Page extract:
Leverage Your Localization Budget as a Strategic Tool

As you refine your globalization budget for 2022, be sure to review the technical and messaging components of your plans. The technical element covers four areas: software for linguistic transformations, the middleware that connects those tools to source content and code repositories, the business systems that support operations and staffing, and what we’ll broadly term artificial intelligence, a relative newcomer to the team. The messaging part refers to how you discuss and position your work on localization or globalization. Both are critical to success of digital, user, or customer experience (DX-UX-CX) projects.
 

Technology – Lots of Moving Parts and Vulnerabilities
 

Start with the technology portion. Whether you lead a localization department at a company or government agency, or direct a language service provider, you’ll have to budget for, manage, integrate, maintain, evolve, and ultimately replace technology in all four areas that support localization or globalization activities. With all the attention given to machine learning, it’s easy to overlook “old” technology in favor of the bright shiny object that is AI today. Review your entire tech stack to determine its readiness for this globalization initiative.

Dataset content:

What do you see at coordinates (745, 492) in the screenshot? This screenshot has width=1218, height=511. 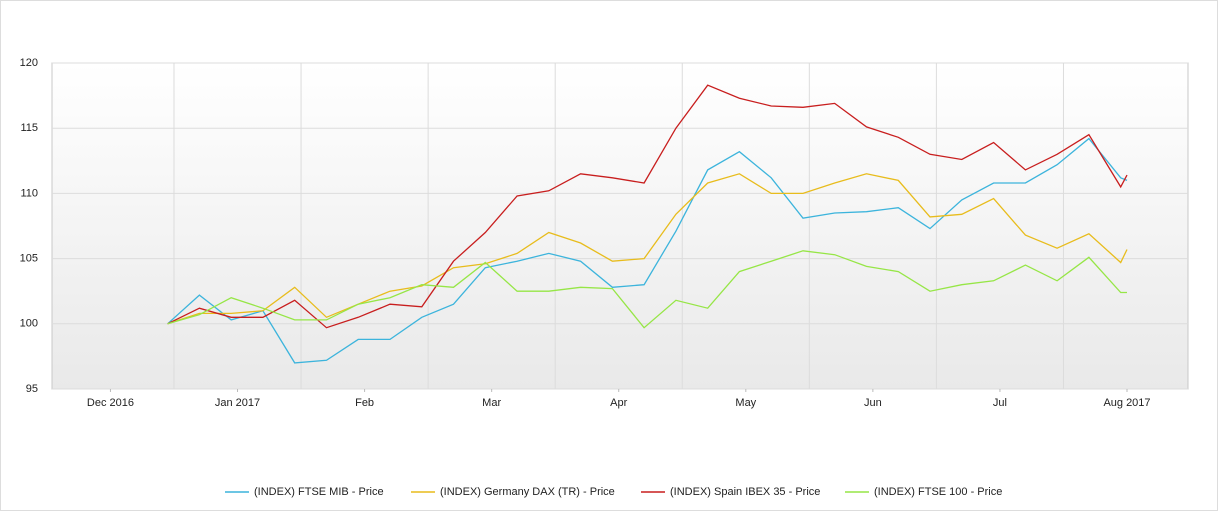 I see `legend-label: (INDEX) Spain IBEX 35 - Price` at bounding box center [745, 492].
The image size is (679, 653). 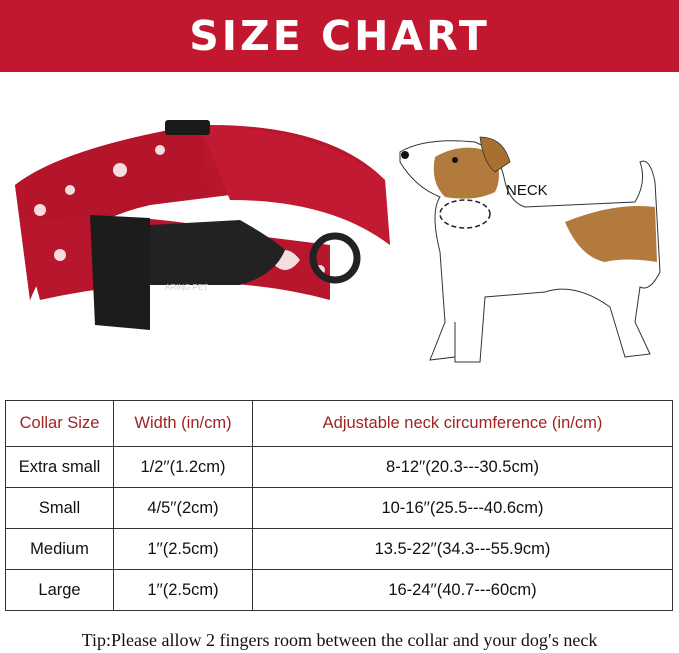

Exercise aim: Reproduce the localization budget passage above in full, word for word, keeping every heading and paragraph unchanged.

Response area:
Leverage Your Localization Budget as a Strategic Tool

As you refine your globalization budget for 2022, be sure to review the technical and messaging components of your plans. The technical element covers four areas: software for linguistic transformations, the middleware that connects those tools to source content and code repositories, the business systems that support operations and staffing, and what we’ll broadly term artificial intelligence, a relative newcomer to the team. The messaging part refers to how you discuss and position your work on localization or globalization. Both are critical to success of digital, user, or customer experience (DX-UX-CX) projects.
 

Technology – Lots of Moving Parts and Vulnerabilities
 

Start with the technology portion. Whether you lead a localization department at a company or government agency, or direct a language service provider, you’ll have to budget for, manage, integrate, maintain, evolve, and ultimately replace technology in all four areas that support localization or globalization activities. With all the attention given to machine learning, it’s easy to overlook “old” technology in favor of the bright shiny object that is AI today. Review your entire tech stack to determine its readiness for this globalization initiative.